━━ Brano da analizzare
La morale sta in quel proverbio sopra citato: chi più spende, meno spende.

E’ vero che ci sono molti approfittatori in giro ma mai, come nel caso della chirurgia estetica, bisogna affidarsi a chi promette ottimi risultati a prezzi stracciati.
Informatevi, soprattutto da persone che hanno avuto esperienze dirette, chiedete ogni cosa, fate più di una visita anche solo per sentire più pareri.

I macellai non sono tanti ma ci sono e a farne le spese sarete voi.

CARO GRUPPO WHATSAPP TI ODIO

Tutti affermano di odiare i gruppi Whatsapp eppure tutti ne fanno un gran uso ma, soprattutto, abuso.
Dato che raramente qualcuno si ribella, mi faccio avanti io a costo di inimicarmi amici e parenti fino all’ottavo grado. Mi immolo per voi, che potrete condividere questo post sulle vostre bacheche commentando con un innocuo “ahahah”, sperando che chi ha orecchie per intendere intenda.
━━━━
━━ Dati da esaminare
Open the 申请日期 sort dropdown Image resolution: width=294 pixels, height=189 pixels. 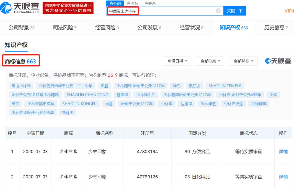177,61
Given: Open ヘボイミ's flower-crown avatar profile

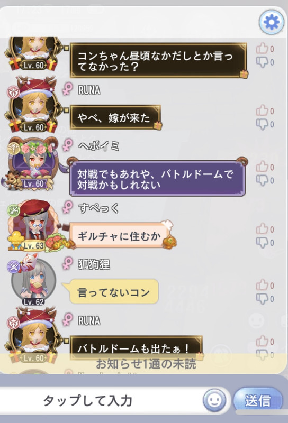Looking at the screenshot, I should [x=32, y=163].
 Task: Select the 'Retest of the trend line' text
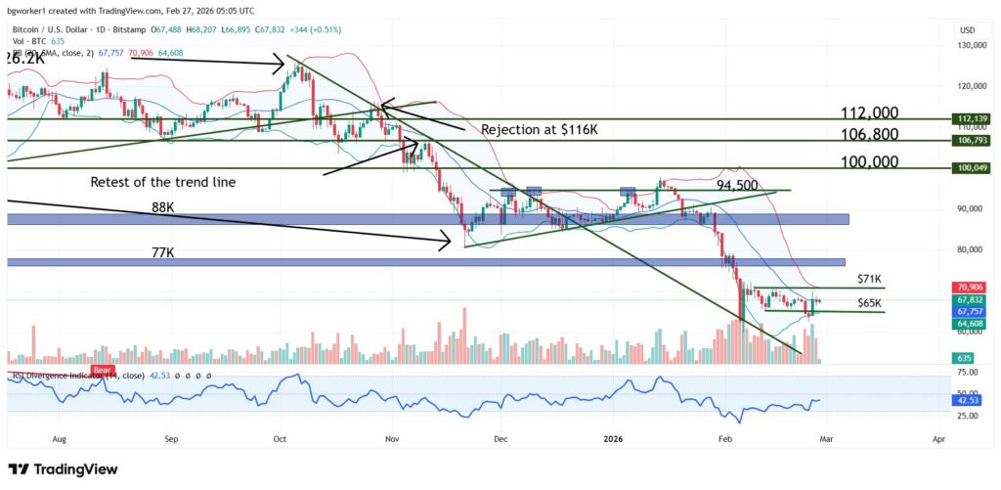coord(162,182)
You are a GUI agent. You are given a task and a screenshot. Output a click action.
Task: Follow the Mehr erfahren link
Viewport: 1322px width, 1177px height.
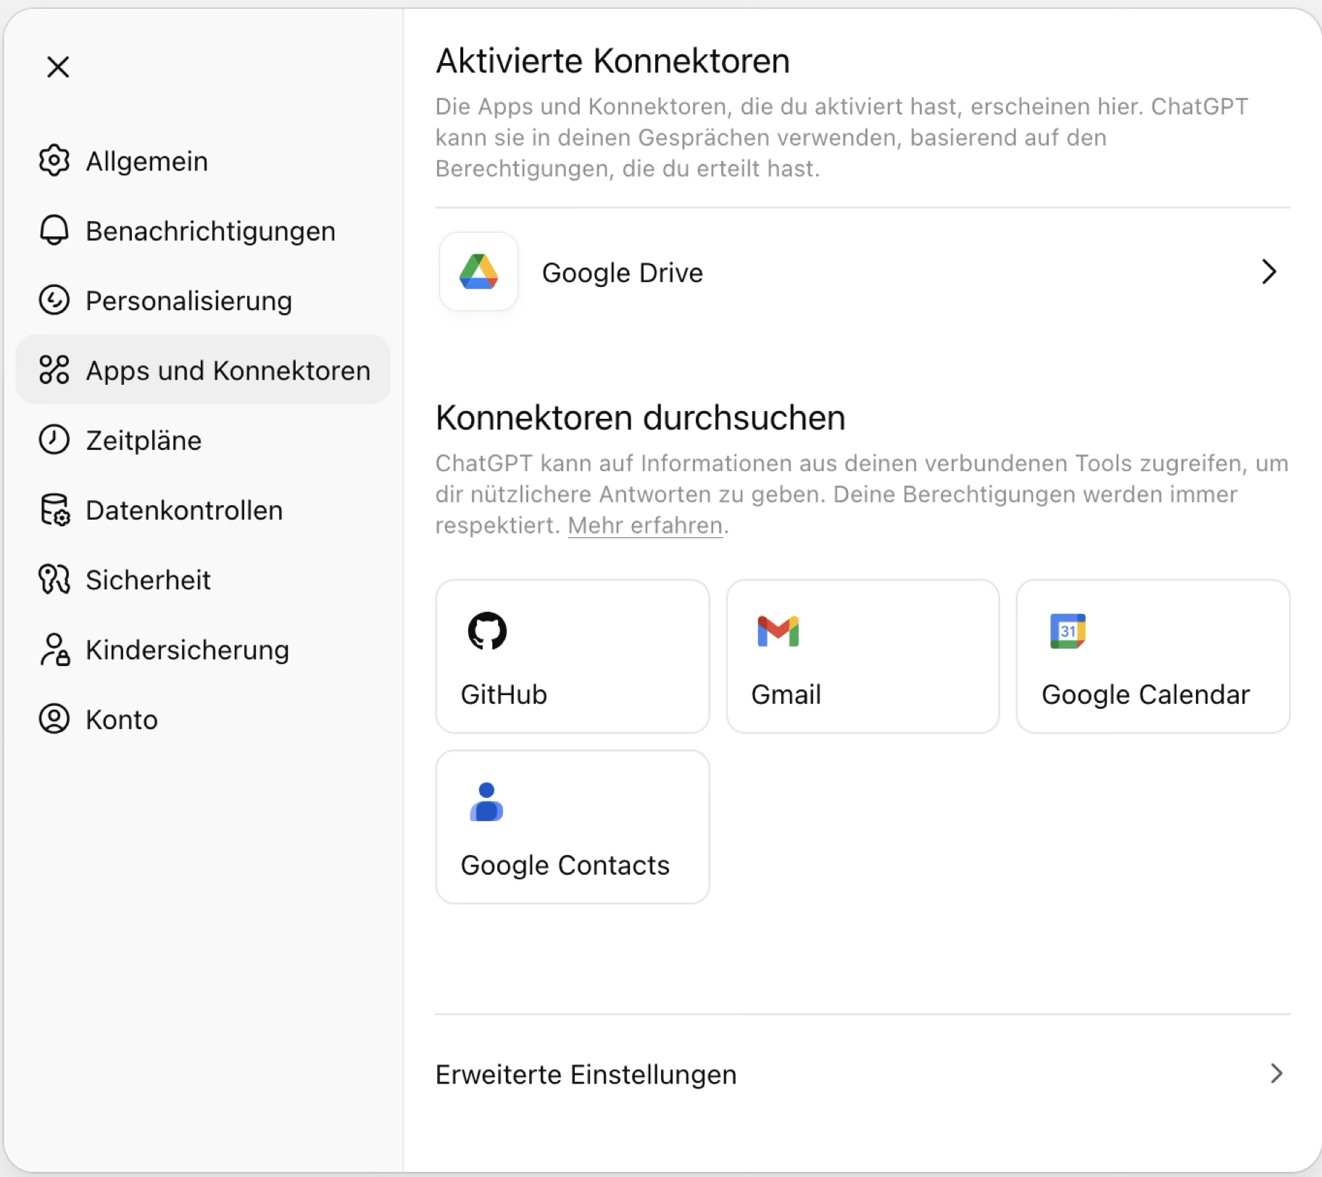click(x=645, y=525)
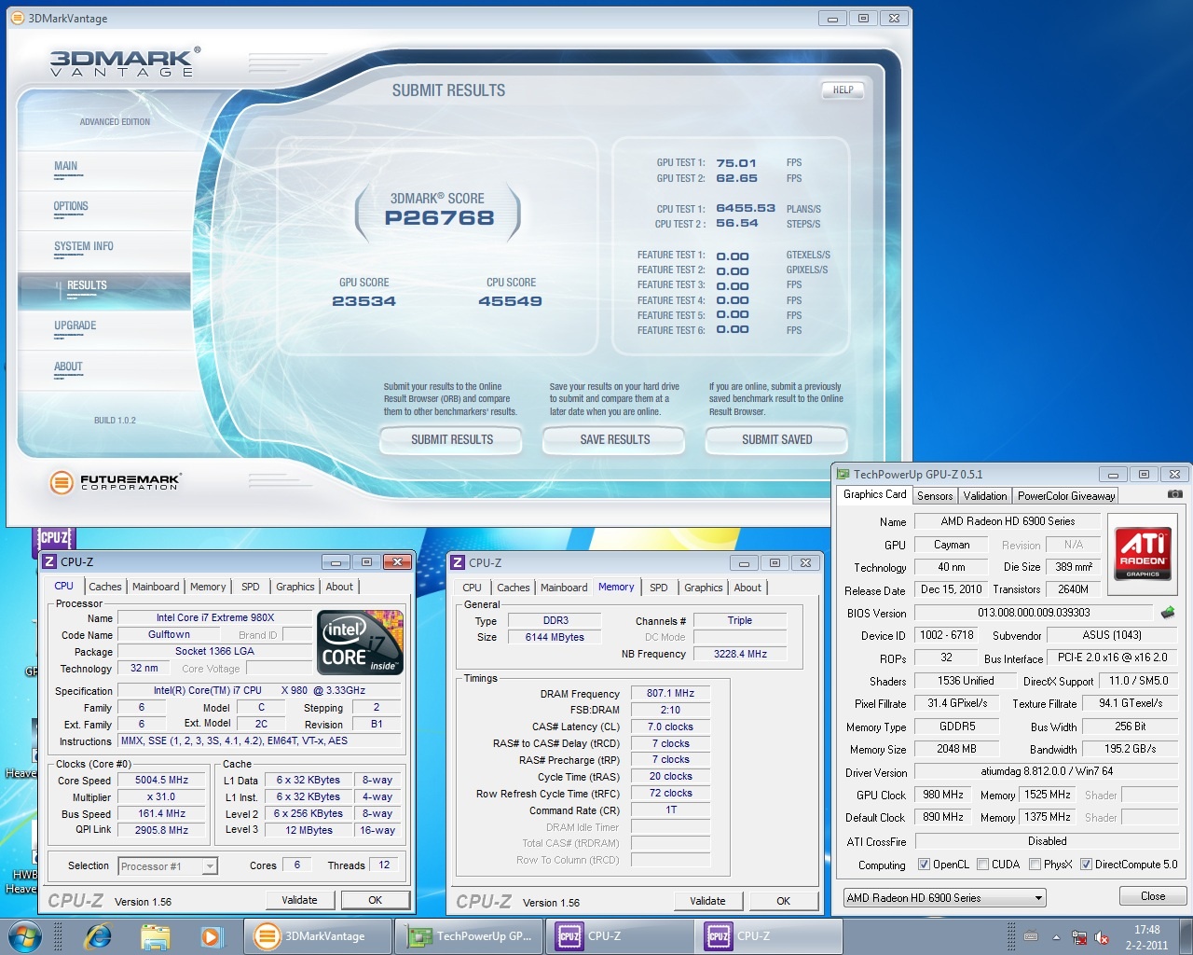Image resolution: width=1193 pixels, height=955 pixels.
Task: Click the Windows Start orb
Action: 25,936
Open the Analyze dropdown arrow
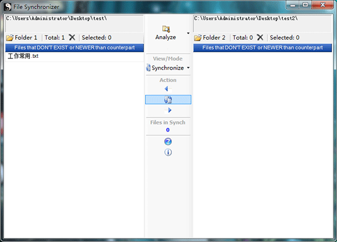The width and height of the screenshot is (337, 242). click(188, 34)
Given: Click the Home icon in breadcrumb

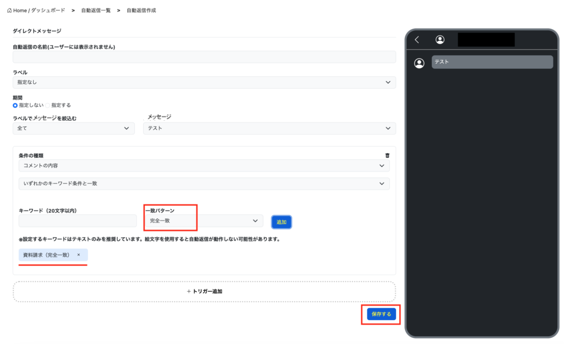Looking at the screenshot, I should coord(9,10).
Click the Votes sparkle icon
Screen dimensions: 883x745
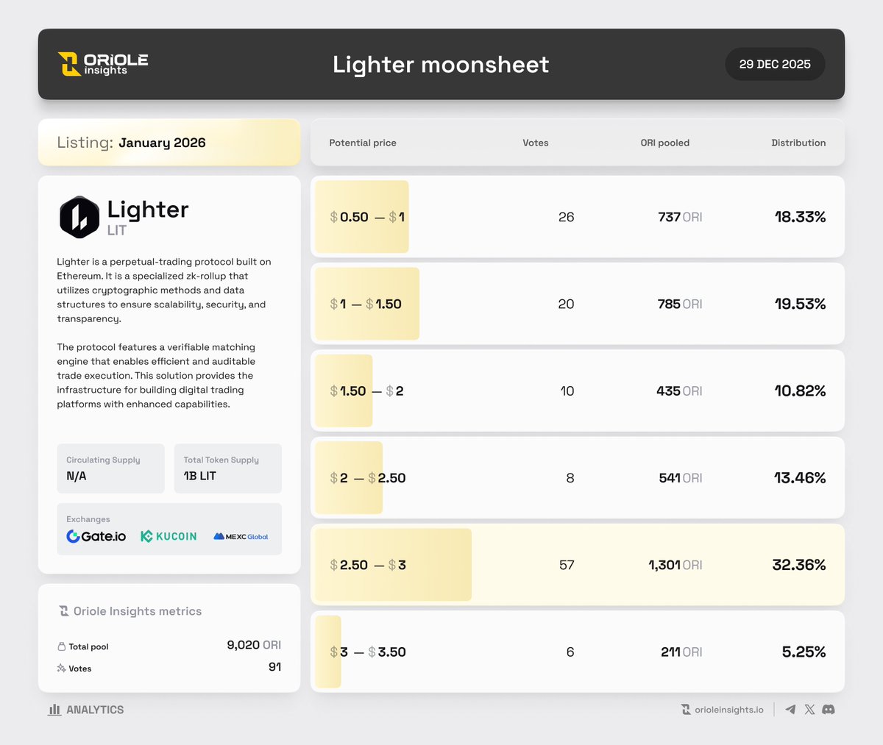coord(60,669)
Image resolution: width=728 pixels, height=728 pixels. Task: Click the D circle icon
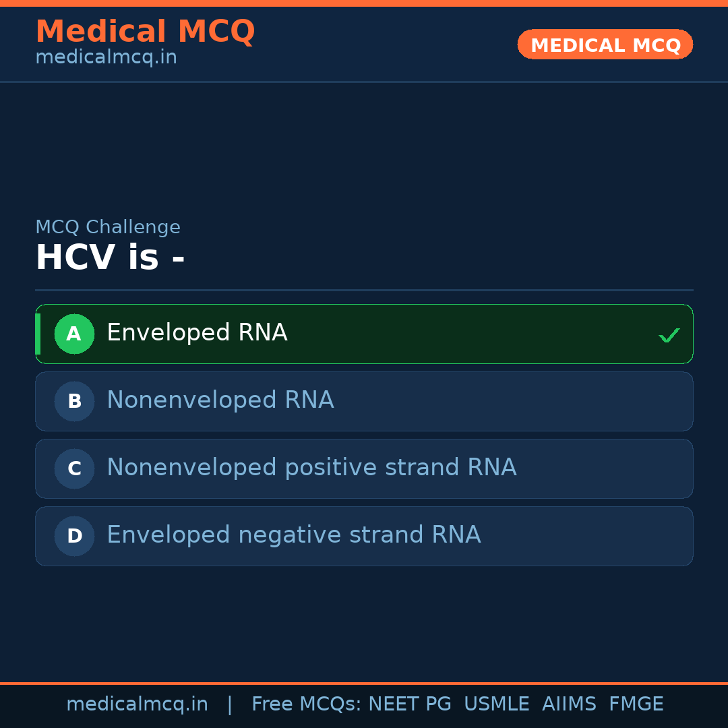pos(74,536)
━━━━
Completa quanto segue -
[1] Secondo il brano, perché chi scrive decide di farsi avanti contro i gruppi Whatsapp? Rispondi in una o due frasi.
[2] Trascrivi dal brano il tratto che va da "I macellai non" fino a "per intendere intenda.".
[3] Indica se ciascuna affermazione concorda con il brano, rispondendo sì o no e citando le parole che lo decidono.
(a) Si consiglia di fare più di una visita per sentire più pareri.
(b) Nessuno fa uso dei gruppi Whatsapp.
(c) I macellai sono molto numerosi.

Soluzioni -
[1] Chi scrive si fa avanti perché raramente qualcuno si ribella ai gruppi Whatsapp. Tutti affermano di odiarli, eppure ne fanno un gran uso e soprattutto abuso.

[2]
I macellai non sono tanti ma ci sono e a farne le spese sarete voi.

CARO GRUPPO WHATSAPP TI ODIO

Tutti affermano di odiare i gruppi Whatsapp eppure tutti ne fanno un gran uso ma, soprattutto, abuso.
Dato che raramente qualcuno si ribella, mi faccio avanti io a costo di inimicarmi amici e parenti fino all’ottavo grado. Mi immolo per voi, che potrete condividere questo post sulle vostre bacheche commentando con un innocuo “ahahah”, sperando che chi ha orecchie per intendere intenda.

[3]
(a) Sì: "fate più di una visita anche solo per sentire più pareri".
(b) No: "tutti ne fanno un gran uso".
(c) No: "I macellai non sono tanti".